I'd be careful comparing the 780 numbers you see in the average 780 benchmark - which more often than not are at ~954MHz actual boost clocks on A1 cards - against my 780 - with the lowest GPU offset I can actually set in overclocking tools I get this:
My out the box boost gives 17.8% higher performance and the lowest I can go is still at around 6% higher clocks than the cards those benchmarks are usually running :| and my card still has around 10% in the tank for overclocking compared to the image I posted just now in comparison to the 480.
I can't see Maxwell doing well for DX12 types games ever - when it comes to ASync the architecture is only ever going to compare to 1+1 in a GCN format with a little bit of clockspeed advantage - even Pascal realistically is only the equivalent of 1+2 but with a big clock speed advantage at the moment.
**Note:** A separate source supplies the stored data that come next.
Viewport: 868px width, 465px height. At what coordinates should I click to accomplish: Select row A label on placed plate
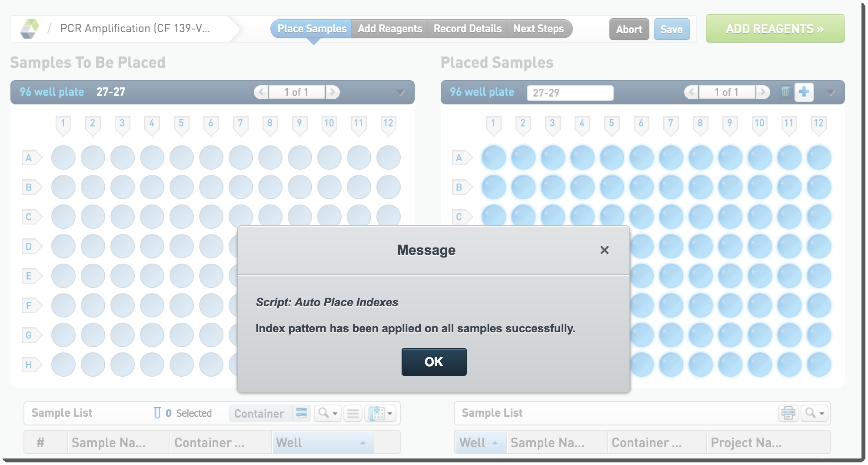(x=460, y=158)
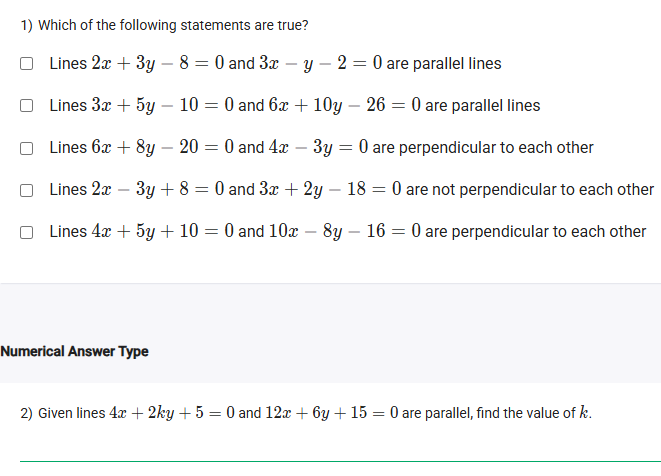Click the variable k ending question 2
This screenshot has width=661, height=476.
pos(584,413)
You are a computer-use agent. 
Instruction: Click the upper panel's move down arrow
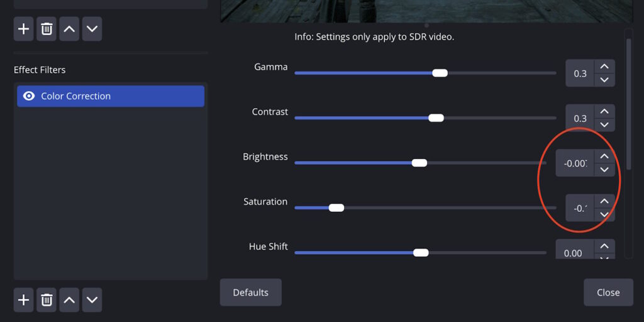[x=92, y=29]
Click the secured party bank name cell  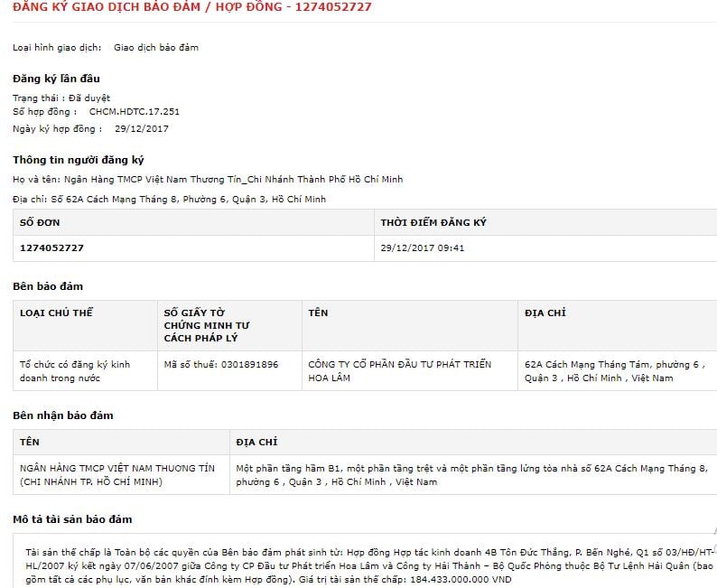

Once we are on DX12/Vulkan proper developers are going to be targeting the 1070, 1080, future nVidia big GPUs which aren't that far off and AMD's Vega, etc. based GPUs whether you are talking 290(X), 970, 980 even to a degree the 480 and 980ti they are going to have to make sacrifices and won't be upto running max settings at good performance - its the way it has always been.
EDIT: My point being IMO people playing the latest games well into 2017/2018 with a 980, etc. and expecting to run higher settings with good performance are expecting a bit much and while the equivalent AMD cards may or may not do a bit better it won't be better enough to offset the need for a newer card to do the games justice.